Perhaps a synthesis of some of the above use-cases (predictive & generative), a security copilot can aggregate information from various fragmented but data-rich sources (database/SIEM, Cloud access patterns & configurations, data catalog, IAM tools, DSPM, etc) in order to provide actionable insights to improve the security posture of the organization.

This Copilot can have agentic threat-detection, compliance assessment, and/or vulnerability remediation capabilities, and proactively prioritize and suggest actions to perform as they are identified. It could also have a chat interface for reasoning out and answering user queries. Coming back to our analysis of chatbots vs copilots, this copilot would be an example of System 2 thinking, since it utilizes agentic workflows. Microsoft Copilot for Security is an impressive development of this use-case, though it is Microsoft products specific (Azure, Entra, Purview, etc).

I expect almost every security “pseudo-platform” to implement their own version of a copilot or natural language interface. What differentiates here is the variety and complexity of the data- this decides whether a reasoning agent provides real value.

Prerequisites for using Agents

The one quality in common with security applications which can implement agentic workflows is that they have access to data. This data is collected by the immediate application itself, or exists within tangential security-related applications (SIEM, CSPM, IAM, etc), ready to be queried. Without access to some or all of the context which would enrich a human’s ability to derive certain solutions, an LLM would almost certainly fail, no matter the training data.

And if a solution can be derived by looking at the problem itself, or with minimal amounts of reasoning (or a single LLM call) , we can argue that Agents shouldn’t be used at all. In order for a problem to be “suitable” for the use of agentic workflows, the following must be true:

The problem manifests in highly variable scenarios, with differentiated diagnosis procedures.
The solution to the problem can be one of many, or a combination of different steps.
There exists multiple sources/tools from which additional context can be pulled in order to reason out next steps in a workflow.

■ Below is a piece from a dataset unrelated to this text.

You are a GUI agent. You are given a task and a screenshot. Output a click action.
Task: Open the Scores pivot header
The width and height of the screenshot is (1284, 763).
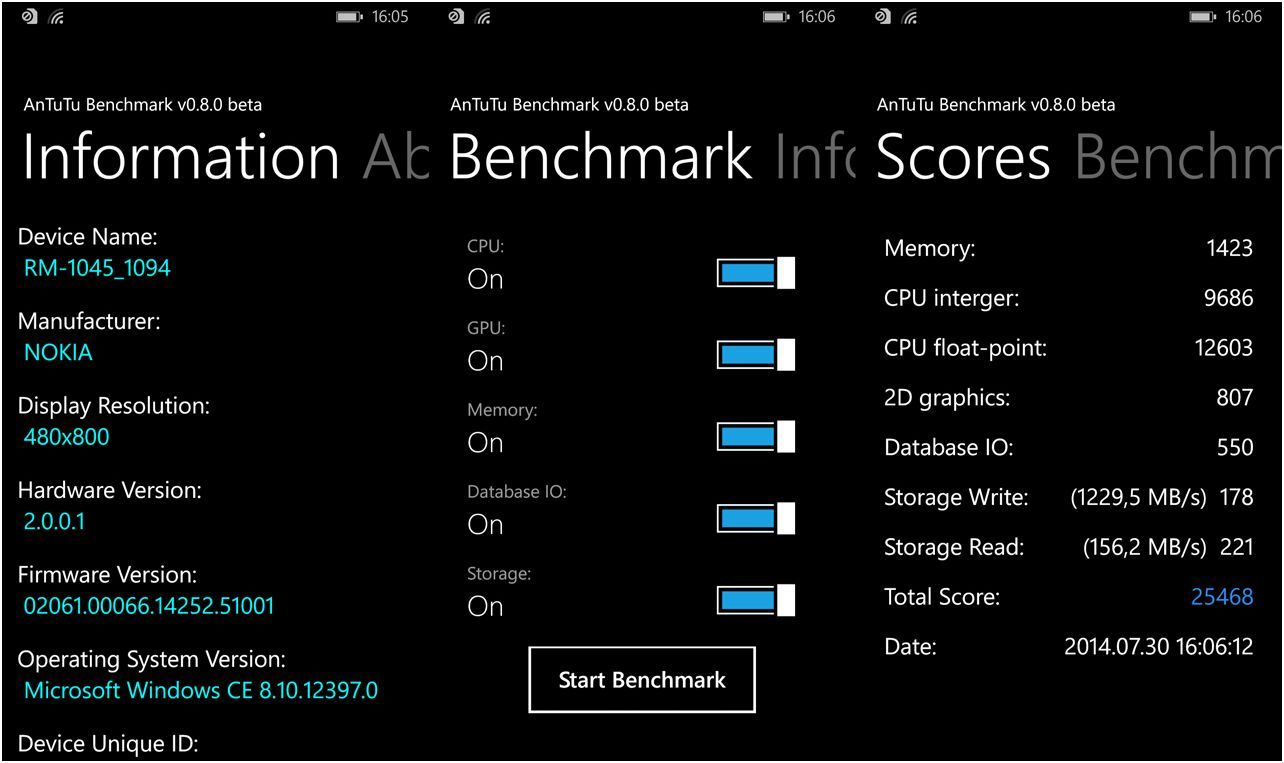pyautogui.click(x=962, y=157)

In other words, a problem for which a straightforward decision tree exists is not a use case for AI Agents. But here’s a straightforward decision tree for when you should be using Agents:

Moat for using Agents

Building off of access to data, I anticipate that companies with the biggest “moat” for building agentic workflows will be the owners of proprietary data or rich insights gathered by their own security platforms. Solutions which plug-and-play into various existing data-sources will be commoditized, unless they can bring in a new technology or approach with heavy customization.

The Future

There’s an old saying that goes “The sharpest blade is useless in unskilled hands”. Along the same lines, when creating Agents for various applications, it’s important to first understand the nuance and iteration required to implement and successfully productionize such a powerful technology. Part 2 of this deep dive will focus on the tools and frameworks available to increase determinism and accuracy in agentic workflows while preserving efficiency needed to meet strict SLAs.

On the other hand, we must remember that we don’t need to hit a nail with a battering ram. There may be reasoning tasks where a simple decision tree with RAG may suffice, or where a specialized LLM can be trained to provide answers to moderately complex tasks. Thinking back to the days of the blockchain hype cycle, every company was slapping a blockchain onto their storage use cases (I wrote about this here) so they could claim they were using the latest and greatest technology. We will definitely witness something similar for AI Agents.

At the end of the day, it matters that the problem at hand is being solved in the best possible way, regardless of what technology is being used. Using this as our guiding principle, we can begin to cautiously and intentionally imagine a world where manual and repetitive security tasks are automated, and alert fatigue is nothing but a forgotten nightmare.